南アジアへ目を向けてみましょう。2015年以来、中共は密かに隣国の土地に、3つの村を建設してきました。その隣国とはブータンです。メリーランド州より少し面積の大きい国です。
ブータンはアジアの二大勢力である中国とインドに挟まれた特異な位置にあります。
米ニュース誌「フォーリン・ポリシー」の報道によると、中共はブータンの北部に、3つの村と5つの軍の前哨基地、7つの道路等の建設を行いました。現在まで少なくとも100人の住民がその村に移り住んでおり、中共政権はこの動きを恥じてはいません。
中共メディアの報道は、当局者の一団がその新しい村々の住民を訪問する様子を写真や映像で紹介していますが、その土地がブータン領土であるという肝心な情報は省略されています。
ブータンはこれまでのところ沈黙を守っています。ブータンの政治評論家は、「2つの大国に挟まれた小国」であるブータンの戦略は「いずれの国とも不要な争いを避ける」ことだといいます。

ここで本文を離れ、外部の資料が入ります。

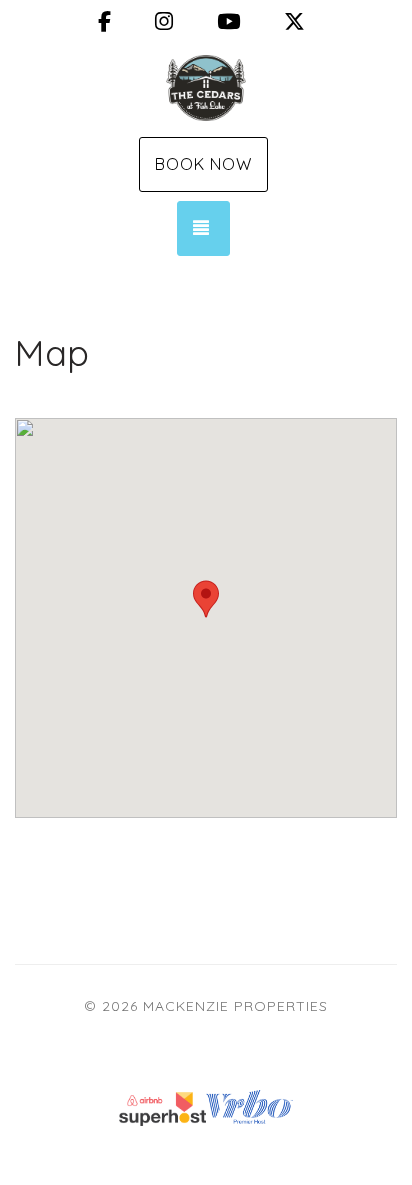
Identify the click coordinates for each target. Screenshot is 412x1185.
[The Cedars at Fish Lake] (206, 88)
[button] (206, 599)
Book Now (203, 164)
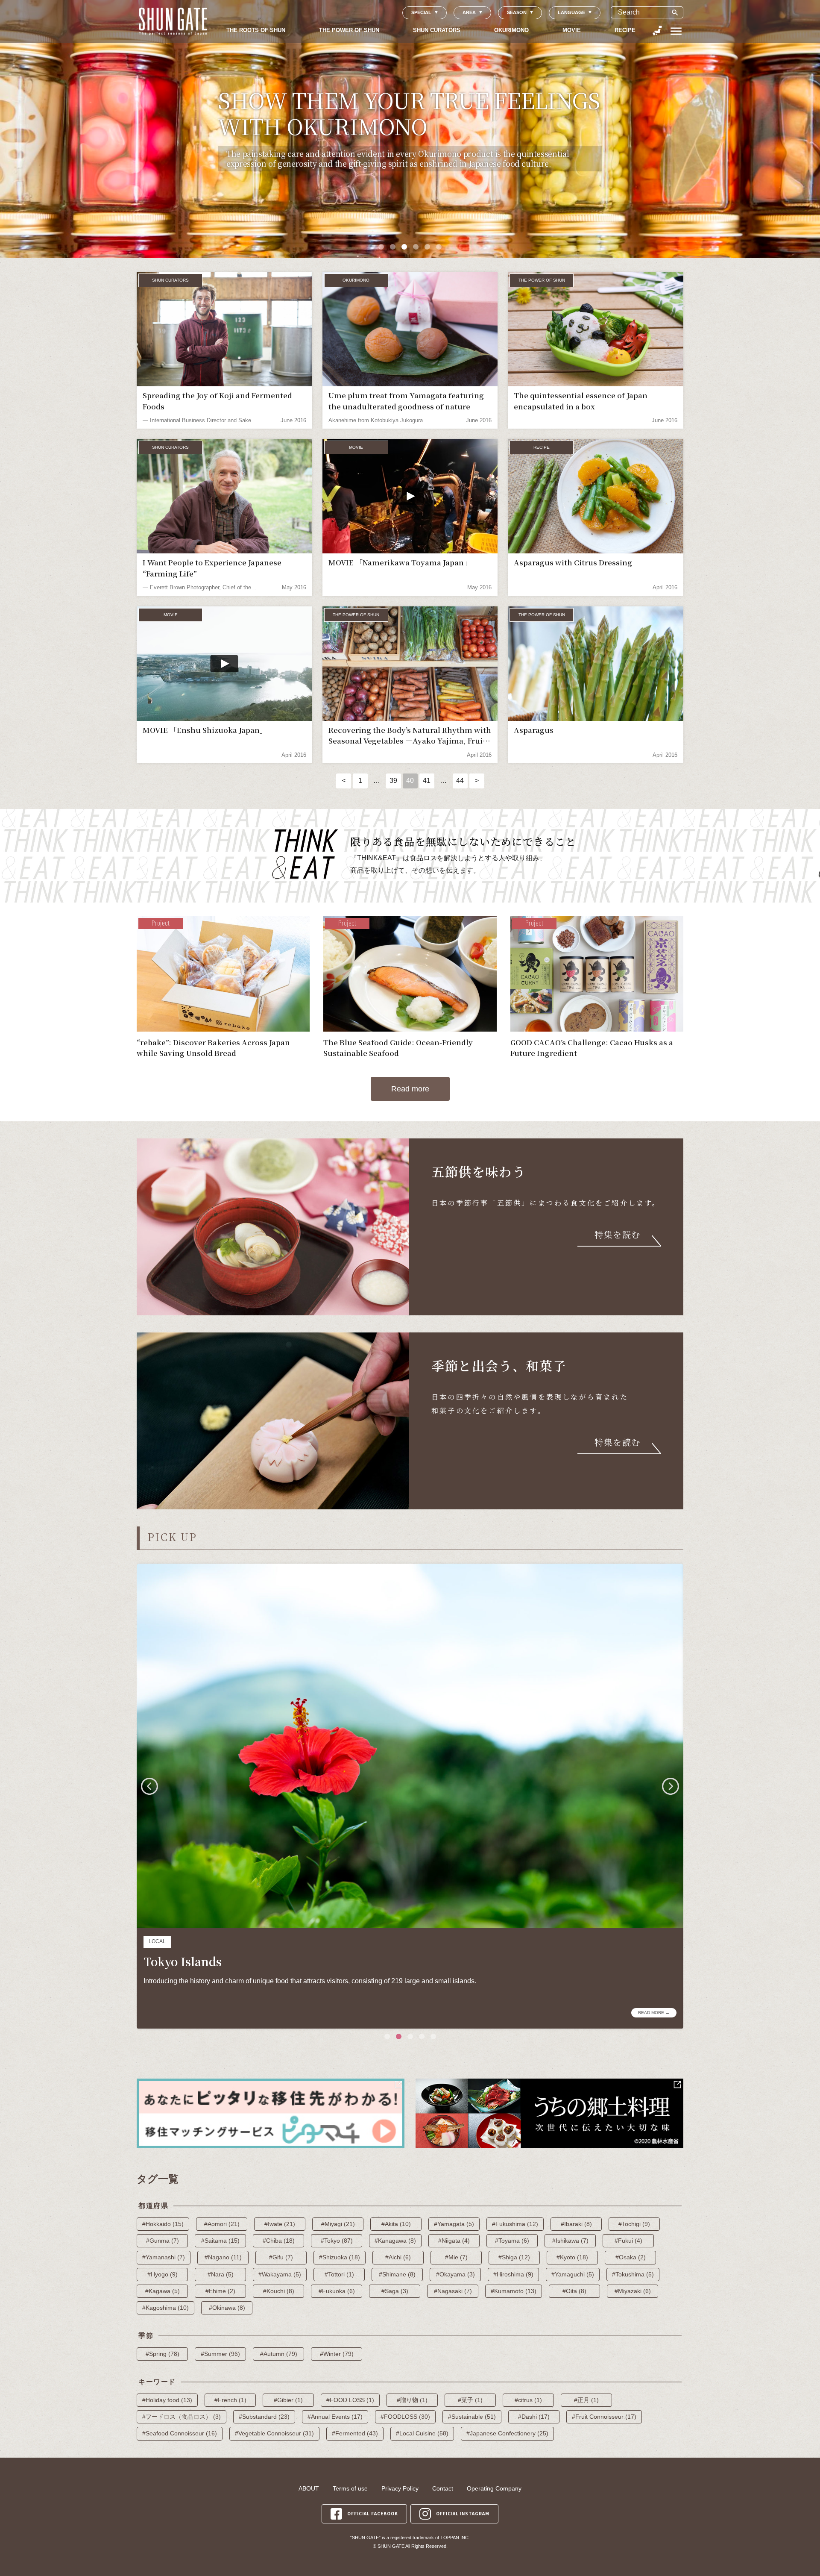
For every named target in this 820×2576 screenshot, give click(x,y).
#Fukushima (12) (515, 2223)
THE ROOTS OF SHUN (255, 30)
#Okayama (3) (455, 2274)
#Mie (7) (456, 2257)
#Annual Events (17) (335, 2416)
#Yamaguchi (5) (572, 2274)
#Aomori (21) (222, 2223)
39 (393, 780)
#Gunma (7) (162, 2240)
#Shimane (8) (397, 2274)
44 (460, 780)
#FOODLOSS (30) (405, 2416)
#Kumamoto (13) (513, 2291)
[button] (381, 247)
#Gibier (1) (288, 2400)
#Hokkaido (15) (163, 2223)
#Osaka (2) (630, 2257)
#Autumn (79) (278, 2353)
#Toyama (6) (512, 2240)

しかし中共政権は、その土地を掌握することを最終の目標としているのではなく、政権はもっと重要な何かを狙っているようです。中共が建設を進めているのは、ベユル(Beyul)という地域周辺です。そして中共政権は90年代からこの地域の領有権を主張し、交渉の材料として利用してきました。

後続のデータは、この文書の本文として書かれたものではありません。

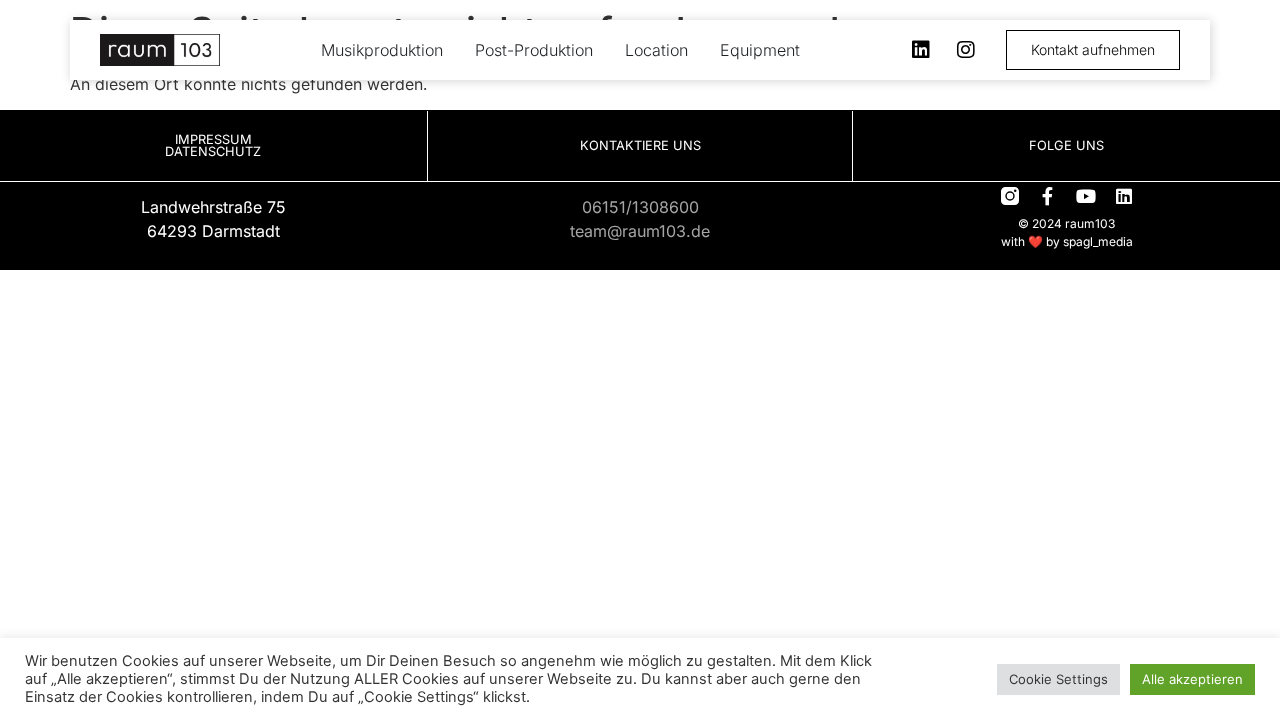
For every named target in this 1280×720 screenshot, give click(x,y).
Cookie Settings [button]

もしブータンが西側の国境沿いにある大きな土地を中共に譲渡するなら、中共政権はベユルの領有権を放棄してもよい、という提案をしています。
その西側の地域は、中共にとって重要な意味をもちます。この地域を押さえれば中共政権はインドとの軍事的競合で優位に立つことができるからです。その地域とは、インドの弱点の一つである、インド本土と北東部をつなぐ細長い回廊地域です。インドはこの地域を「チキンネック(鶏の首)」と呼んでいます。しかしブータンとの交渉はうまくいっていません。

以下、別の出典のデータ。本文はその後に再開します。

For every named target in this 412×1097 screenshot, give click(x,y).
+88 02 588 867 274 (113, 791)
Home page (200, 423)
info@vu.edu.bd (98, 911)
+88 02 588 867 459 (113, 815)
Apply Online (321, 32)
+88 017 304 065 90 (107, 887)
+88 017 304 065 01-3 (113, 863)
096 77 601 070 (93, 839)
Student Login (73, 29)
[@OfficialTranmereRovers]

中共政権は数年来、様々な方法でブータンに圧力をかけています。すでに国境を越えて兵士を送り込み、国境を越えて道路を建設しています。
中共は最近、さらに圧力を強めているようです。しかし、ブータンに対する中共政権の戦略は、必ずしも特異なものではありません。
中共政権は、他の係争地域に対しても同様の戦術を駆使しており、中共はインドとの係争地域でも同様に村を建設しています。
また南シナ海では、ベトナムやフィリピンが領有権を主張している岩礁に人工島を建設しました。中国共産党の習近平総書記がオバマ元大統領に対して「そのようなことはしない」と約束したにもかかわらずです。